You can see the video at:  https://youtu.be/aEjquirQkCY

To join the Wild Patch project visit  https://southyarewildpatch.org

Rodney explains the rationale for Wild Patch:

Can you spare a square metre for wildlife? Wildlife in this country has been declining since the second World War. The UK has been judged to be the 189th most denatured country out of a list of 218. Intensive agriculture, pesticides, fragmentation of habitat by road building and other infra-structure and house building are probably the major causes. Wildlife faces many hurdles in our human-dominated environments.

There is a huge acreage of habitat that is sub-optimal for wildlife because of the way it is managed: farm hedges that are flailed every year; ditch banks mowed in the autumn so there is very little cover for voles and over-wintering insects to name just two examples. Much the same applies in gardens and parks.

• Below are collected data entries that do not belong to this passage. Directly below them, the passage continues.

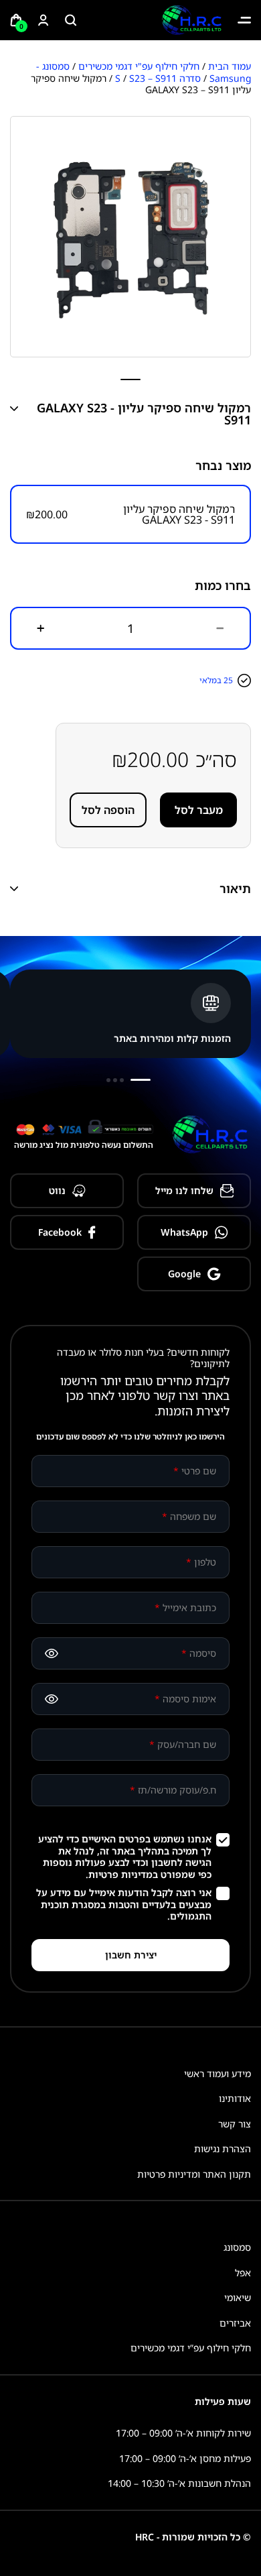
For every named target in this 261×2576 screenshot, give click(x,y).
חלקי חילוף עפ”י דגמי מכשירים (190, 2347)
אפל (243, 2272)
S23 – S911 (153, 78)
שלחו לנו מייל (184, 1190)
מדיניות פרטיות (120, 1874)
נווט (57, 1190)
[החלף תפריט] (244, 20)
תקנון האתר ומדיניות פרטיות (194, 2174)
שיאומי (237, 2297)
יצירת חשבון (131, 1954)
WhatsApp (184, 1232)
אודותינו (235, 2098)
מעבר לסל (199, 810)
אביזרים (235, 2323)
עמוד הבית (229, 66)
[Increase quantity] (41, 628)
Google (184, 1273)
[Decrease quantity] (220, 628)
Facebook (60, 1232)
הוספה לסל (108, 810)
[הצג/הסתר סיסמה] (51, 1653)
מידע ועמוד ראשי (217, 2073)
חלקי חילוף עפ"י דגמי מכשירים (138, 66)
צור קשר (234, 2123)
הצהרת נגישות (222, 2148)
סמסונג (237, 2247)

Enough studies have been done to show the difference in invertebrate diversity and abundance between closely-mown grass and areas cut once a year.

John Humphreys, looking at an area of regenerating shrubs and bramble clumps on the re-wilded Knepp Estate in Sussex for the Radio 4 Today programme said to Elizabeth Burrell, the owner, “This looks a mess. I can’t see many farmers wanting this”. Mrs Burrell replied that nature WAS messy and that he was looking at one of the most biodiverse habitats in southern England. I thought that summed up the dilemma. There is a lot of potential habitat out there but most people won’t like the look of it. Can we ask people to have a square metre or so of it though? Each person with a bit of their own mini Knepp Estate. That, in essence, is the Wild Patch project.